PROVIDED ENTRIES:
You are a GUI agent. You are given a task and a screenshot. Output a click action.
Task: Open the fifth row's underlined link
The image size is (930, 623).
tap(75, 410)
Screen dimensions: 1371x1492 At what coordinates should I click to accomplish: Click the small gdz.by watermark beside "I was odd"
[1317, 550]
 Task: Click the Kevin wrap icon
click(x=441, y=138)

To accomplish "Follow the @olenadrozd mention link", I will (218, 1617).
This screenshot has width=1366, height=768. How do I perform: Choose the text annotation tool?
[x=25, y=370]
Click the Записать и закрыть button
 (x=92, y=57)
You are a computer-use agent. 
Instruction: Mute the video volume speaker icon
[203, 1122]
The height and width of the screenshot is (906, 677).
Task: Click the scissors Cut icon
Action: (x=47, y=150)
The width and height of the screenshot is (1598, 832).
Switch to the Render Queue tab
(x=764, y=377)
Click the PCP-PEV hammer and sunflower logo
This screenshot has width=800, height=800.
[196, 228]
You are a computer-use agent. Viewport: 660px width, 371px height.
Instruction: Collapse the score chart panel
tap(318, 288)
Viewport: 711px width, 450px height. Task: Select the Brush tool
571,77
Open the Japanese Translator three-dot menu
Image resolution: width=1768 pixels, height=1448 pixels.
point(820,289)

YOUR TASK:
Replace every "Instruction" with "Command" across all of the rows above, and give the rows again with nothing else changed.

TASK SOLUTION:
You are a GUI agent. You are given a task and a screenshot. Output a click action.
Task: Open the fifth row's underlined link
The image size is (930, 623).
tap(75, 410)
Screen dimensions: 1371x1492 At what coordinates should I click to accomplish: Click the small gdz.by watermark beside "I was odd"
[1317, 550]
 Task: Click the Kevin wrap icon
click(x=441, y=138)

To accomplish "Follow the @olenadrozd mention link", I will (218, 1617).
This screenshot has width=1366, height=768. How do I perform: Choose the text annotation tool?
[x=25, y=370]
Click the Записать и закрыть button
 (x=92, y=57)
You are a computer-use agent. 
Command: Mute the video volume speaker icon
[203, 1122]
The height and width of the screenshot is (906, 677).
Task: Click the scissors Cut icon
Action: (x=47, y=150)
The width and height of the screenshot is (1598, 832).
Switch to the Render Queue tab
(x=764, y=377)
Click the PCP-PEV hammer and sunflower logo
This screenshot has width=800, height=800.
[196, 228]
You are a computer-use agent. Viewport: 660px width, 371px height.
Command: Collapse the score chart panel
tap(318, 288)
Viewport: 711px width, 450px height. Task: Select the Brush tool
571,77
Open the Japanese Translator three-dot menu
Image resolution: width=1768 pixels, height=1448 pixels.
point(820,289)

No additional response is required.